Zero-Shot Category-Level Object Pose Estimation
- URL: http://arxiv.org/abs/2204.03635v1
- Date: Thu, 7 Apr 2022 17:58:39 GMT
- Title: Zero-Shot Category-Level Object Pose Estimation
- Authors: Walter Goodwin, Sagar Vaze, Ioannis Havoutis, Ingmar Posner
- Abstract summary: We tackle the problem of estimating the pose of novel object categories in a zero-shot manner.
This extends much of the existing literature by removing the need for pose-labelled datasets or category-specific CAD models.
Our method provides a six-fold improvement in average rotation accuracy at 30 degrees.

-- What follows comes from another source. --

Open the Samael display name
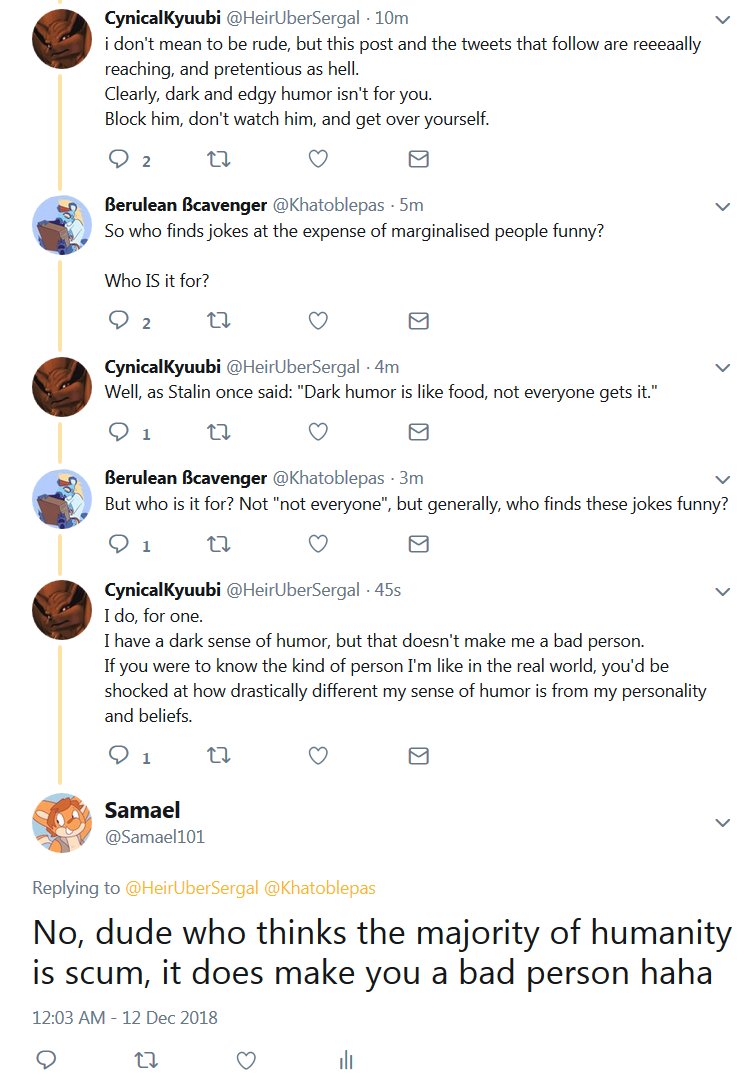 (142, 810)

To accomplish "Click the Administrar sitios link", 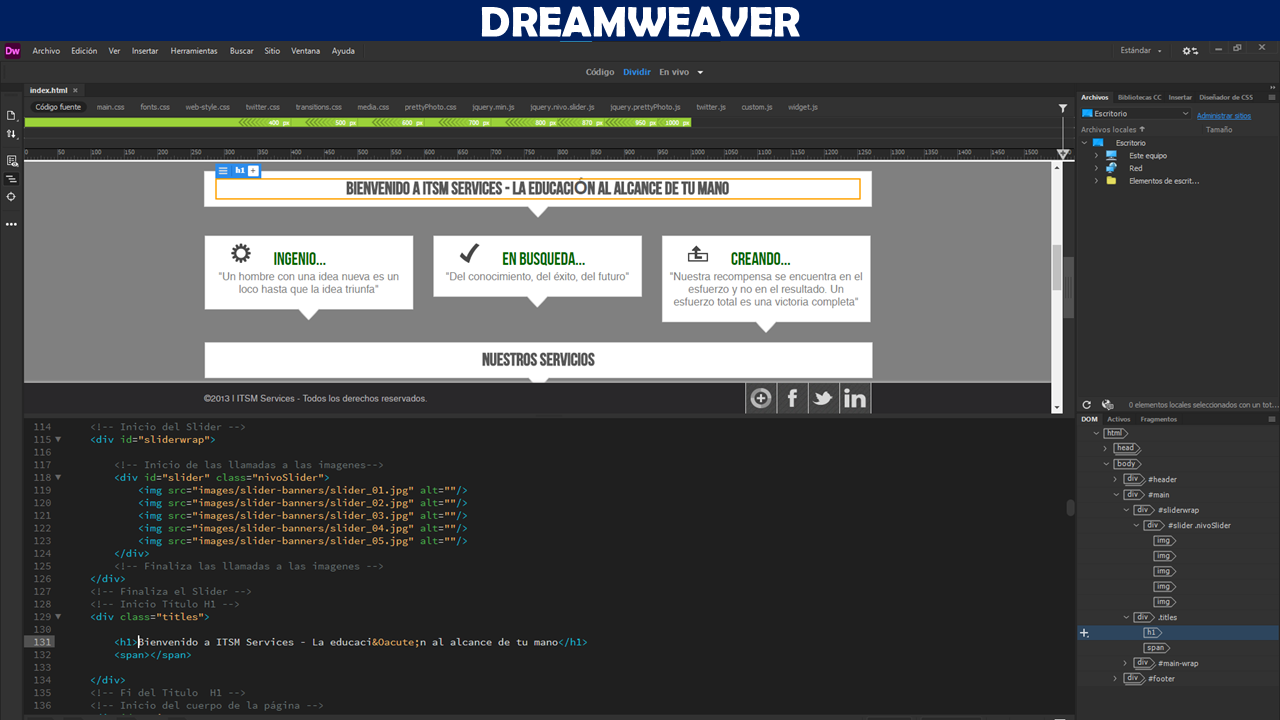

- Score: 24.822189326540105
- License: http://creativecommons.org/licenses/by-sa/4.0/
- Abstract: Object pose estimation is an important component of most vision pipelines for
embodied agents, as well as in 3D vision more generally. In this paper we
tackle the problem of estimating the pose of novel object categories in a
zero-shot manner. This extends much of the existing literature by removing the
need for pose-labelled datasets or category-specific CAD models for training or
inference. Specifically, we make the following contributions. First, we
formalise the zero-shot, category-level pose estimation problem and frame it in
a way that is most applicable to real-world embodied agents. Secondly, we
propose a novel method based on semantic correspondences from a self-supervised
vision transformer to solve the pose estimation problem. We further re-purpose
the recent CO3D dataset to present a controlled and realistic test setting.
Finally, we demonstrate that all baselines for our proposed task perform
poorly, and show that our method provides a six-fold improvement in average
rotation accuracy at 30 degrees. Our code is available at
https://github.com/applied-ai-lab/zero-shot-pose.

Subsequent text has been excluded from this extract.